And it is not just the fourth round of rate cut that would bring down your EMIs and stimulate the consumer market. RBI has also reduced the money that banks have to set aside (risk weights) while giving a loan from 125% to 100%. This is set to free up about Rs 22,000 crore for additional lending in the retail sector, according to estimates from the economic wing of the State Bank of India (SBI).

Consumer credit is about 25% of the gross bank credit. According to the latest RBI data, gross bank credit stood at Rs 85 lakh crore.

Just after the RBI lowered interest rates, SBI, the country's largest lender, cut its one-year lending rate, to which most of its loans are pegged, by 0.15% to 8.25%. While new customers are going to get new lower rates effective August 10, the old customers will get this benefit when the loan comes up for reset.

SBI's new repo-linked home loans will be at 8.04%. The bank has sanctioned Rs 400 crore under its repo-linked home loans since its launch on July 1, 2019. HDFC Bank cut its lending rate by 0.10% a day before the RBI policy while anticipating a lowering down in policy rates.
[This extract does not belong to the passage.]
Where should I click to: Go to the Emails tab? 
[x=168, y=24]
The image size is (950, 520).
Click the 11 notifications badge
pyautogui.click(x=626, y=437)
SBI chairman Rajnish Kumar said, "The RBI's decision to cut repo rates by an unconventional 35 basis points is perhaps a recognition that the monetary policy works best with unanticipated surprises to market. The RBI has unveiled a host of bazooka measures to arrest the recent growth pangs even as it has marginally lowered its growth forecast for FY20." Meanwhile, SBI has decided to cut repo-linked lending rate by 0.35% and MCLR by 0.15% effective August 10.

On being asked about a faster reduction in rates by banks, RBI governor Shaktikanta Das said: "Monetary rate impulses have been transmitted fully through the financial markets. Weighted average call money rate declined by 78 bps, market repo rate is down by 73 bps and 10-year benchmark yield is down 102 bps. But banks have only transmitted 29 bps between February and June on fresh rupee loans."

"In my interactions with banks, they have indicated that they are progressively taking steps to lower their interest rates so that the benefits of policy rate cuts are reflected," Das said addressing the media after announcing the third bi-monthly monetary policy for 2019-20. "We expect higher transmission of policy rates by banks in the coming weeks," he said.

RBI has so far cut policy rates by 110 basis points and changed its stance to accommodative. But banks have claimed that the repo rate is only a fraction of their cost. The prime cost is the retail term deposits which are competing with the small savings rate at 8-8.5%. However, with the banking system flushed with liquidity and bank credit growth yet to pick up, a lowering of deposit rates has started taking place across banks.

RBI expects the credit flow to improve soon. "It is for banks to decide who they lend to. RBI is creating an enabling environment for banks to improve credit flow. I expect credit flow to pick up soon," Das said. "Banks are coming out of a continuous NPA cycle. They have faced losses for consecutive quarters so credit will pick up in the coming weeks and months."